Uploaded image for project: 'Blazegraph (by SYSTAP)'
  1. Blazegraph (by SYSTAP)
  2. BLZG-807

Verify that IRunningQuery instances (and nested queries) are correctly cancelled when interrupted

    Details

      Description

      Once the caller has a TupleQueryResult (or GraphQueryResult) object, invoking.close() on that object should do a IRunningQuery.cancel(true/mayInterruptIfRunning/).

      This ticket is a task request to verify the correct functioning of this feature.

      Correct interruption of some query plans is heavily tested by BSBM queries that use a LIMIT. When the LIMIT is reached, the SliceOp internally causes the query to be cancelled.

      SliceOp:

                          if (halt) {
      
                              if (log.isInfoEnabled())
                                  log.info("Slice will interrupt query.");
      
      						context.getRunningQuery().halt((Void) null);
      
                          }
      

      AbstractRunningQuery:

          final public void halt(final Void v) {
      
              lock.lock();
      
              try {
      
                  // signal normal completion.
                  future.halt((Void) v);
      
                  // interrupt anything which is running.
                  cancel(true/* mayInterruptIfRunning */);
      
              } finally {
      
                  lock.unlock();
      
              }
      
          }
      

      However, we need to either (a) audit the BSBM query plans to verify that this works for nested query plans or (b) develop new tests that look for a failure to cancel a sub-select or other interesting query structures in a timely fashion.

      Note: The query deadline is a completely different mechanism.

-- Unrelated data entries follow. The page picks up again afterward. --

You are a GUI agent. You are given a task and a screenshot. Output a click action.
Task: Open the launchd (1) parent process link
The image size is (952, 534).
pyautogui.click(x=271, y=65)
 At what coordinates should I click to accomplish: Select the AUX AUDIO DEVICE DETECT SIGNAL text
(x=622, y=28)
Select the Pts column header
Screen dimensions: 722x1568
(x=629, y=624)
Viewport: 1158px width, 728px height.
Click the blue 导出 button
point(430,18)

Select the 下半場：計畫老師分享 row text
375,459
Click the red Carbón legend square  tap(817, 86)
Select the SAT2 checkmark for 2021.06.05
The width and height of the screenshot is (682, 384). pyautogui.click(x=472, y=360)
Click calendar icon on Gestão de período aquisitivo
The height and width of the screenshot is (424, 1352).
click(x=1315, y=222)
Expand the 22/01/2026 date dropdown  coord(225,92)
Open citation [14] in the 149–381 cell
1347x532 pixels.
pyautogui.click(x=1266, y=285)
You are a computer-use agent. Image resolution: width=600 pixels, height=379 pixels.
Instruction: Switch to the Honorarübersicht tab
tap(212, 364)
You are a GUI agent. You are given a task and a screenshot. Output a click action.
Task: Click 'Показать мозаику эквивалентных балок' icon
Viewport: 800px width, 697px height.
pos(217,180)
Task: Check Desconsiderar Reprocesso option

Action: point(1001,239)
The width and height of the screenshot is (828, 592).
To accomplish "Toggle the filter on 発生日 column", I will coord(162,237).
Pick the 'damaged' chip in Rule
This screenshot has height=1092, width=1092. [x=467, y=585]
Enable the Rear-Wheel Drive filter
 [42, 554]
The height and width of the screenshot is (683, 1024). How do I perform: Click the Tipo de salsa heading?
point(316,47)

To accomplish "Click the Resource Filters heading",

The query timeout is expressed in seconds through the openrdf AP (AbstractQuery.setMaxQueryTime(int:seconds). The maxQueryTime is translated into a milliseconds timeout by BigdataSailTupleQuery.evaluate() and friends and then converted into a deadline within the RunState of the AbstractRunningQuery. The RunState only examines the deadline when bigdata operators start/stop. If a query has a bad plan, then it might spam the heap and cause big GC pauses that do not allow it to make progress. In this case, it might not halt at the deadline because bops do not start/stop. Other problems that could result in a missed deadline would be an operator that builds a very large hash index from an unconstrained index scan, etc.

        Activity

        Hide
        bryanthompson bryanthompson added a comment -

        We are able to replicate a problem for a query using a named subquery.

        select ?snippet with {   select * {     ?snippet ?p ?o .   }  } as %filter where {    include %filter . }
        

        which gets translated into:

        WITH {
          QueryType: SELECT
          SELECT * 
            JoinGroupNode {
              StatementPatternNode(VarNode(snippet), VarNode(p), VarNode(o)) [scope=DEFAULT_CONTEXTS]
            }
        } AS %filter
        QueryType: SELECT
        includeInferred=true
        timeout=10000
        SELECT ( VarNode(snippet) AS VarNode(snippet) )
          JoinGroupNode {
            INCLUDE %filter
          }
        

        The timeout (in milliseconds) is imposed by the application harness (which specifies a timeout in seconds).

        This query fails to terminate correctly when TupleQueryResult.close() is invoked by the application. We can observe the cancelation of the top-level query, but not the named subquery. I am investigating when we are not observing the cancelation of the named subquery. I do see the ChunkedRunningQuery.ChunkTask being interrupted, but that interrupt is not being propagated into the JVMNamedSubqueryOp.ControllerTask or SubqueryTask.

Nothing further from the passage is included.